CAPITAL REGION — Sheets of plexiglass are becoming increasingly prevalent at grocery store checkouts around the Capital Region as cases of COVID-19 continue to mount.
Large chains like Price Chopper, as well as smaller groceries like Healthy Living in Wilton, are working to reassure customers of store cleanliness as they experience some of the highest customer volumes in years.
“We’re used to in New York having a snowstorm that might put pressure on a supply chain for a day, but this has been like a snowstorm going on for days and days,” said Todd Bullen, vice president of retail services at Hannaford.
Hannaford and other local grocers have been installing plexiglass “sneeze guards” over the past few weeks, as well as making cashiers wash their hands every 30 minutes and disinfecting frequently touched surfaces.
Stores are also encouraging their customers to maintain social distance with strategies like tape on the floor in checkout lines, but enforcement can sometimes be difficult.
“One of the things we’ve been trying to get them to figure out is: do not go shopping with your family member,” said Dennis Hanley, interim general manager at the Niskayuna Co-Op Market.
“We’re trying to put that in our messaging,” Hanley said. “Some are coming in with their kids. Some of the folks that are married are coming in and you just shouldn’t be doing that.”
Many supermarkets are providing gloves and wipes to customers, but some overzealous shoppers have frustrated managers. “We’ve provided disinfectant wipes near our cart carrels forever –- the only problem is people are stealing them as fast as we can put them out now,” said Mona Golub, vice president of public relations and consumer services at Price Chopper/Market 32. Store employees stationed at the door wipe down cart handles for arriving shoppers now.
Someone is also stealing the toilet paper from inside Price Choppers’ store bathrooms, according to Golub.
The high demand for toilet paper and other items initially shocked supermarkets like Hannaford, but the company says they have bounced back from product shortages. “The food supply chain in the U.S. is very healthy and very resilient,” said Bullen. “What we’re doing is we’re continuing to work quickly with our vendors to replenish high demand items, and also working with suppliers that we don’t typically work with to acquire different items that our customers need.”
Niskayuna Co-Op officials say their suppliers have been shorting orders –- only being able to deliver some of what’s ordered. All the same, Hanley says he is hopeful.
“I think that there’s a lot of cool things that are happening to relationships when you have a situation like this,” said Hanley. “It’s fun to see the customers and the team working close together.
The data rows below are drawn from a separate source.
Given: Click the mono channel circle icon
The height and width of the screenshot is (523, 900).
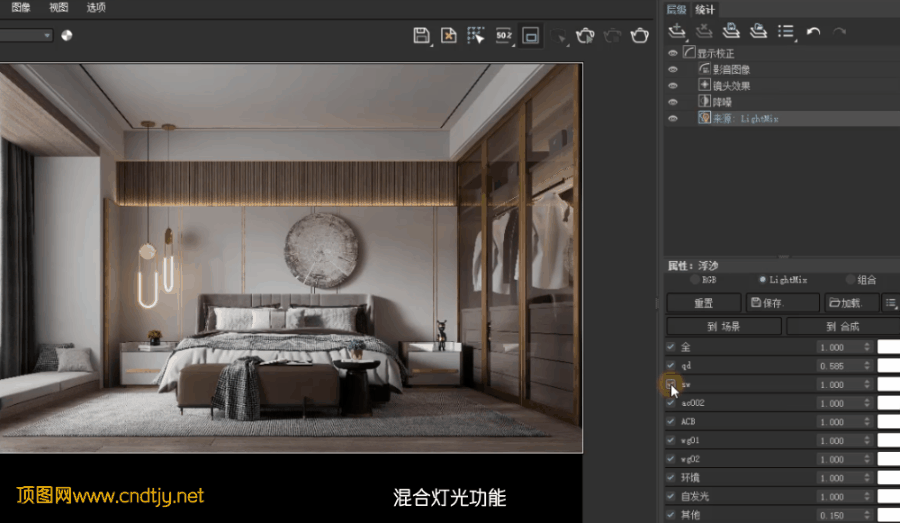Looking at the screenshot, I should (67, 35).
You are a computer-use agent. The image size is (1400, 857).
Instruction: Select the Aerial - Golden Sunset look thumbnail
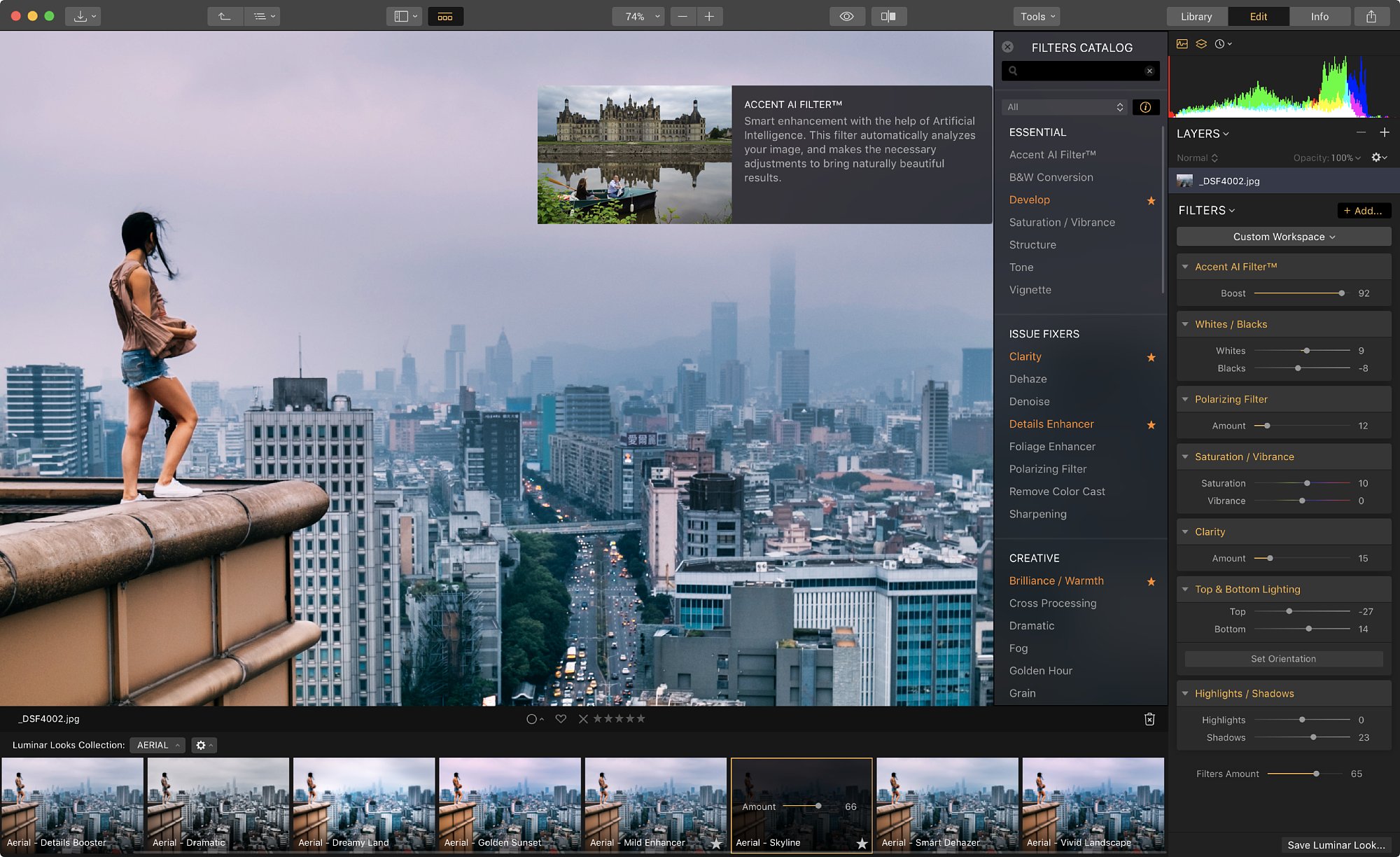point(510,804)
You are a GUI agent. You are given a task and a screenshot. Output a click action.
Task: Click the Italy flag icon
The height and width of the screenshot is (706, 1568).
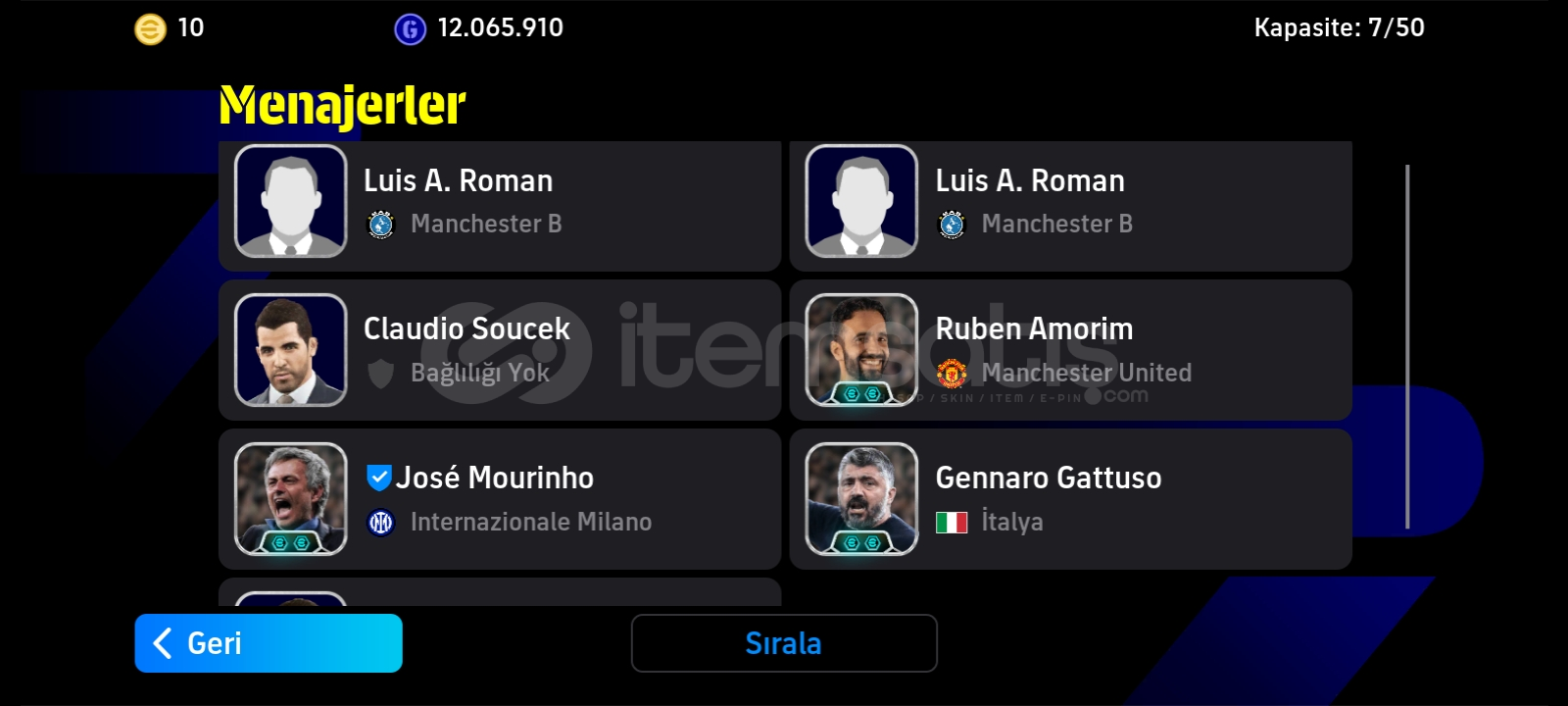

And that’s why it is no longer a supermarket, it’s a community.”
At larger supermarkets dependent on hourly employees, many workers have had to cut back their hours so they can watch their kids, many of whom have been home from school three weeks now.
“The teammates that are parents, in order to help them maintain their work-life balance, we’ve adjusted their schedules,” said Golub. “That, in addition to the increased volume and elevated sanitation protocols was the impetus behind our hiring initiative.”
Golub said that they’ve hired upward of 1,000 employees since a few weeks ago. Hannaford is also hiring, according to Bullen. Stores are also instituting hours when only senior citizens or immune-compromised customers are allowed to shop: at Price Chopper, that’s from 6 to 7 a.m. every day. Hannaford has senior hour from 6 to 7 on Tuesdays, Wednesdays and Thursdays.
“We need to respect one another; state to state, chain to chain, store to store and even neighbor to neighbor,” said Golub.
“Recognizing that we share many common needs right now, but also that there’s plenty to go around.”